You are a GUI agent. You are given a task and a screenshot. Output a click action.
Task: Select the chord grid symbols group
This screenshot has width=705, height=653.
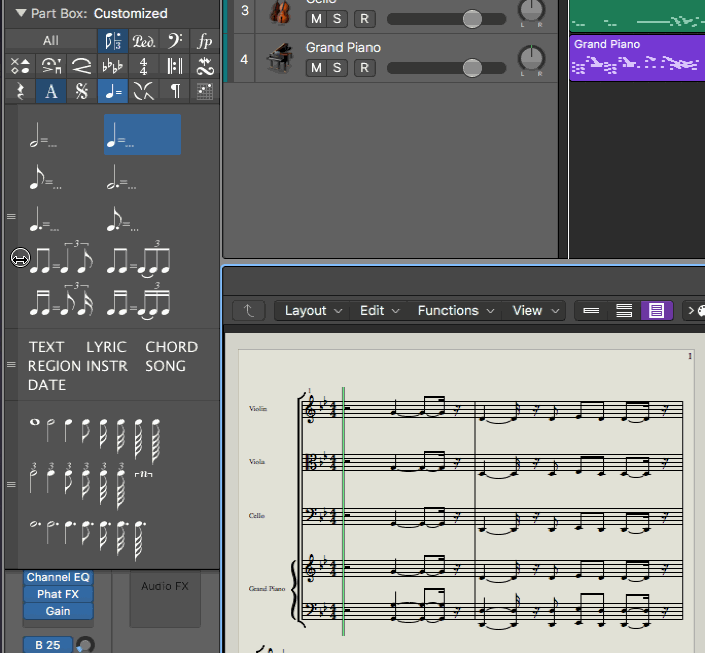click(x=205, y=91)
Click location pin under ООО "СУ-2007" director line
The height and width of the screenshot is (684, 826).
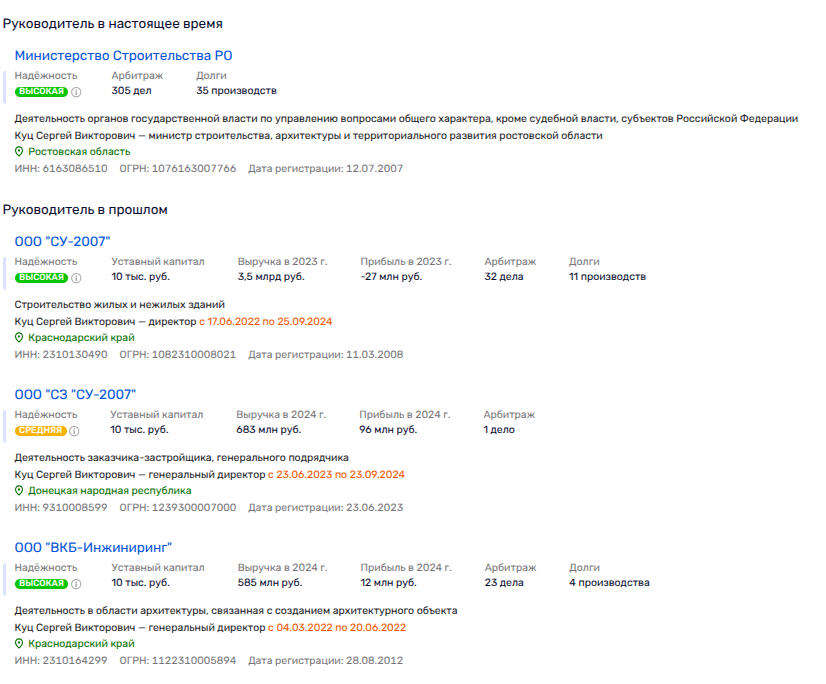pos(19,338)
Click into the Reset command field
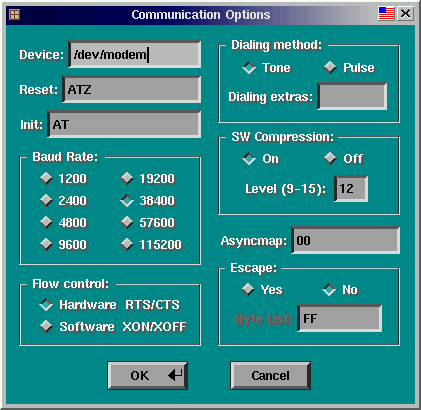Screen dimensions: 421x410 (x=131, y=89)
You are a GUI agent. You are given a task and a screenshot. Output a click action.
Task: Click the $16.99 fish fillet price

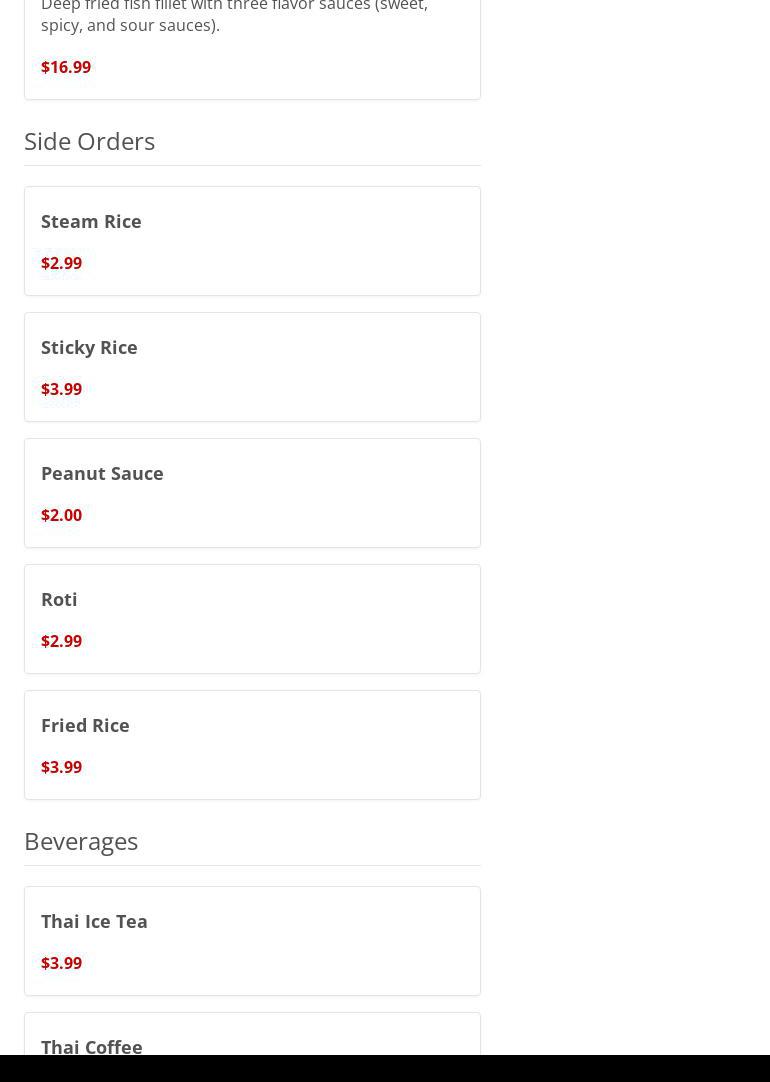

▶ PROBLEM DESCRIPTION
Format the text lines of all the entries above as a Markdown table with two columns, Row and Line, numbering each row and leaving out blank lines. Omit the pictures from the table.

▶ THE REPLY
| Row | Line |
|---|---|
| 1 | You are a GUI agent. You are given a task and a screenshot. Output a click action. |
| 2 | Task: Select the chord grid symbols group |
| 3 | This screenshot has width=705, height=653. |
| 4 | click(x=205, y=91) |
| 5 | Click location pin under ООО "СУ-2007" director line |
| 6 | The height and width of the screenshot is (684, 826). |
| 7 | pos(19,338) |
| 8 | Click into the Reset command field |
| 9 | Screen dimensions: 421x410 (x=131, y=89) |
| 10 | You are a GUI agent. You are given a task and a screenshot. Output a click action. |
| 11 | Task: Click the $16.99 fish fillet price |